=== Provided entries ===

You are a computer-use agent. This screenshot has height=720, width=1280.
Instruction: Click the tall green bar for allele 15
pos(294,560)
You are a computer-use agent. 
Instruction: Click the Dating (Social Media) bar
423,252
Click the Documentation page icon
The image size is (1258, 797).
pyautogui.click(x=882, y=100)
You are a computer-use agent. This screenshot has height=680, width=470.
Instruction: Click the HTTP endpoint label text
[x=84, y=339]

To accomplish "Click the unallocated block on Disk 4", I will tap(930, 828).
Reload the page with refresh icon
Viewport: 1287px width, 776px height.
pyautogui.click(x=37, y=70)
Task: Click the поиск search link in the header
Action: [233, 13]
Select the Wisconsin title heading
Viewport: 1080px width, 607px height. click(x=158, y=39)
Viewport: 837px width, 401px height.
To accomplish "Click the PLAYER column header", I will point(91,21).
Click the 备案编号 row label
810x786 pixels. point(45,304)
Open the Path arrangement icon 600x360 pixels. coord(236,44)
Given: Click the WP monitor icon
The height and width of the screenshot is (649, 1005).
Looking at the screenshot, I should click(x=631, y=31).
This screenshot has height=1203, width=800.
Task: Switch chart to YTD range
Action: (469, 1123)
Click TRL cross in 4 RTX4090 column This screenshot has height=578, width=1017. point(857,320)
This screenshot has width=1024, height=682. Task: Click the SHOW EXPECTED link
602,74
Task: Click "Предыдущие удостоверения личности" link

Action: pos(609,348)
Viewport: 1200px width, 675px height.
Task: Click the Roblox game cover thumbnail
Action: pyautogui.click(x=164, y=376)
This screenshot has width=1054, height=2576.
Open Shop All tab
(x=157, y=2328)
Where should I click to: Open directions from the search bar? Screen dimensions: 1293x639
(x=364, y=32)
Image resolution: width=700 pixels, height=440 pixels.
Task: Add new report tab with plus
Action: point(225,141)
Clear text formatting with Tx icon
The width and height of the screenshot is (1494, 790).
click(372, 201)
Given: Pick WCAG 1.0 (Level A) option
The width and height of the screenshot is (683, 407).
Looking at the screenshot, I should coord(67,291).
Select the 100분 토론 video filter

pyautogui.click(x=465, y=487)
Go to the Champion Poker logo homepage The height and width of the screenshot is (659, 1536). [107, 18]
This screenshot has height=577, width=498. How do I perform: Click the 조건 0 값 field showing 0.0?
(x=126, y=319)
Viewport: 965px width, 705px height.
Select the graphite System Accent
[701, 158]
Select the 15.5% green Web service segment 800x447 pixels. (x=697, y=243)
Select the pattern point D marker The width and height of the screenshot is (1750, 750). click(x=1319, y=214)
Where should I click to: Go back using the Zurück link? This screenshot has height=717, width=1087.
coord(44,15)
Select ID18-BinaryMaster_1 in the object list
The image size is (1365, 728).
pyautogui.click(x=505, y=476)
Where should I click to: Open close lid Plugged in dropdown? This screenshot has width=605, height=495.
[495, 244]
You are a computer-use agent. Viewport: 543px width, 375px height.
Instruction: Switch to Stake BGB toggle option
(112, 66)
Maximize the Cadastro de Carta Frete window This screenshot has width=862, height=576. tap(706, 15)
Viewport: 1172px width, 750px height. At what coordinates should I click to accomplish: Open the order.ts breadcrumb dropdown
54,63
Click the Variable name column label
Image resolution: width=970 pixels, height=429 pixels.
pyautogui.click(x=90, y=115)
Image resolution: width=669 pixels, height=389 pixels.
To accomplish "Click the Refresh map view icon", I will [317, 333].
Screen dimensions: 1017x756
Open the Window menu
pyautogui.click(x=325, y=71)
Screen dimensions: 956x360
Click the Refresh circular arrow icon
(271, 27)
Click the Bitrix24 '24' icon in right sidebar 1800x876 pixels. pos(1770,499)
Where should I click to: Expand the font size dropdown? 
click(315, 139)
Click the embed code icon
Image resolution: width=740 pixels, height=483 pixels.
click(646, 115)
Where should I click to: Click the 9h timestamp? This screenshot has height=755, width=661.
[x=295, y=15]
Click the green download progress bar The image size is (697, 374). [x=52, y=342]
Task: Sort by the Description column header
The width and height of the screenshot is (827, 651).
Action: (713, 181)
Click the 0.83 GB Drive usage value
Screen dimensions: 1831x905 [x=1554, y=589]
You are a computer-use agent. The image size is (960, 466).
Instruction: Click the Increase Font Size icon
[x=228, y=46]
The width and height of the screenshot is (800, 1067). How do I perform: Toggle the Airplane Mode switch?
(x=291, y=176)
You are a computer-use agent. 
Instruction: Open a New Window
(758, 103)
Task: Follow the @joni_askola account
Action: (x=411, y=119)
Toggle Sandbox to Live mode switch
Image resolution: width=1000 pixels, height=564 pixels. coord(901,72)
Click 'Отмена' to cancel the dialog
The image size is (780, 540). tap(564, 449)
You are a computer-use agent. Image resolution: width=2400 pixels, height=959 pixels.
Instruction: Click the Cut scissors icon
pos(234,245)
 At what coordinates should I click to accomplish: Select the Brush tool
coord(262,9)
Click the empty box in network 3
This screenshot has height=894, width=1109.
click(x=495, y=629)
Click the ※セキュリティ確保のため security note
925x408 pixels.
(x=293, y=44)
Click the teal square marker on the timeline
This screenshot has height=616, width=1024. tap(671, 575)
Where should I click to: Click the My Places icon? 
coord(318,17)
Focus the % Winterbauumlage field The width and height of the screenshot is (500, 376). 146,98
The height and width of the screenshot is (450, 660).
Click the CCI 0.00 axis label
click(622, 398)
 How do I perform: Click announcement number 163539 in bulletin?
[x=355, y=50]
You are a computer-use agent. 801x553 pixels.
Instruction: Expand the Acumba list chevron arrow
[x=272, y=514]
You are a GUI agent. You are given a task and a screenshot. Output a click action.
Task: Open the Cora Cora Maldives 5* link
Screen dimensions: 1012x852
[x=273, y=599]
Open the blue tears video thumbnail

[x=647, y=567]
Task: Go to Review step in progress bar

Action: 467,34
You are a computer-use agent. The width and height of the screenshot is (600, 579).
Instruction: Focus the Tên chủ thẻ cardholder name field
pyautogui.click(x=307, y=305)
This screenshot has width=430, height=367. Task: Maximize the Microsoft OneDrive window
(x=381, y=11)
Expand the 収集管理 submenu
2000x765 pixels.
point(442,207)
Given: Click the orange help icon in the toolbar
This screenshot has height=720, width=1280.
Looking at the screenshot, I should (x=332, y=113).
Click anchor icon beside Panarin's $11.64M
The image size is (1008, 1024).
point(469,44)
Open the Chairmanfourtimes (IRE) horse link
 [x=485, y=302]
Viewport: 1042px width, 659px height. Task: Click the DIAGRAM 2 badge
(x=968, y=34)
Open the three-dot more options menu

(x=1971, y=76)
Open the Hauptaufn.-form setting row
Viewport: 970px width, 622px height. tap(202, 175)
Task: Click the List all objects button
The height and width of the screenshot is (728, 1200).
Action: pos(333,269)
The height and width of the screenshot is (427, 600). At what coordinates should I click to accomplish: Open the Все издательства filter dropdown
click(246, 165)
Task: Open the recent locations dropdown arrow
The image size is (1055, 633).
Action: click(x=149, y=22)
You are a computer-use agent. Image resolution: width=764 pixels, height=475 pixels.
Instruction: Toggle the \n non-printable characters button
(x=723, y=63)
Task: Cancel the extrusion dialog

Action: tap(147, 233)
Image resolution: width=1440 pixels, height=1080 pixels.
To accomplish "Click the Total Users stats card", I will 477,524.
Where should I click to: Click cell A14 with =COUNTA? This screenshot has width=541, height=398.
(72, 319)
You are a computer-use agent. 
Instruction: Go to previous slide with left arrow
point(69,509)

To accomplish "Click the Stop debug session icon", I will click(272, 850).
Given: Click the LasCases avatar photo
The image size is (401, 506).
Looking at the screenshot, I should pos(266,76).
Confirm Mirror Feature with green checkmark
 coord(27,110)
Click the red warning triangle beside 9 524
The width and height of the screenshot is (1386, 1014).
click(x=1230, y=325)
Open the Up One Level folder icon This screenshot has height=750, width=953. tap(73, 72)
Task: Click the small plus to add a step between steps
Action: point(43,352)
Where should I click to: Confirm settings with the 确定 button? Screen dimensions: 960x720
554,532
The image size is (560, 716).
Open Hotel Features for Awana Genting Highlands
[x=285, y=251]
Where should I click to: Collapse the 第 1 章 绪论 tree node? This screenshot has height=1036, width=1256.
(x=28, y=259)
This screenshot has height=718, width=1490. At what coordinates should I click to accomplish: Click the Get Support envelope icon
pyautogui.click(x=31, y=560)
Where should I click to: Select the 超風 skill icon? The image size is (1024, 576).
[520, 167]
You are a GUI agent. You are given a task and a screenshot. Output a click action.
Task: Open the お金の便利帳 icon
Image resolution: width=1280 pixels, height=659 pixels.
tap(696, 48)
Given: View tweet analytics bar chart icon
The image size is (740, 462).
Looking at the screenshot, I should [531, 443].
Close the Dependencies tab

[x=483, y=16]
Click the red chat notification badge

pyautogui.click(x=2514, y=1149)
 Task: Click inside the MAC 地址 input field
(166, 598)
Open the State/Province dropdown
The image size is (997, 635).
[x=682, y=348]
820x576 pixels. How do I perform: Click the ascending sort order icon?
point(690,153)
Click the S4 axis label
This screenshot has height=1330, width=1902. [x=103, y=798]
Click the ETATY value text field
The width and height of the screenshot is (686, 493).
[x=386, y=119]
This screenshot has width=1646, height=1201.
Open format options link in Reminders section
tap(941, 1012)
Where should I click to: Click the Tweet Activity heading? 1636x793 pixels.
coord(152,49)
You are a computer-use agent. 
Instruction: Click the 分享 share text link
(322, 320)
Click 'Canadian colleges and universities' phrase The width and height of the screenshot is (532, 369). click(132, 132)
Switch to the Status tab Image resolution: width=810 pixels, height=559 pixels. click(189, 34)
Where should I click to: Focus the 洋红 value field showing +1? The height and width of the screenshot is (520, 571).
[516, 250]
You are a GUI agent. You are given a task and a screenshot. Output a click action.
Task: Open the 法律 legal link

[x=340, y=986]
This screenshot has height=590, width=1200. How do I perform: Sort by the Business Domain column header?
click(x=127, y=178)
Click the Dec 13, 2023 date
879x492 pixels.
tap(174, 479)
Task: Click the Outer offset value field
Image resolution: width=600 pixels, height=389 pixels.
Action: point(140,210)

===

Exercise details: Repeat, word for word, the lines above between the line holding "Click the 备案编号 row label" and the line holding "Click TRL cross", inclusive; omit everything else.

Answer section:
Click the 备案编号 row label
810x786 pixels. point(45,304)
Open the Path arrangement icon 600x360 pixels. coord(236,44)
Given: Click the WP monitor icon
The height and width of the screenshot is (649, 1005).
Looking at the screenshot, I should click(x=631, y=31).
This screenshot has height=1203, width=800.
Task: Switch chart to YTD range
Action: (469, 1123)
Click TRL cross in 4 RTX4090 column This screenshot has height=578, width=1017. point(857,320)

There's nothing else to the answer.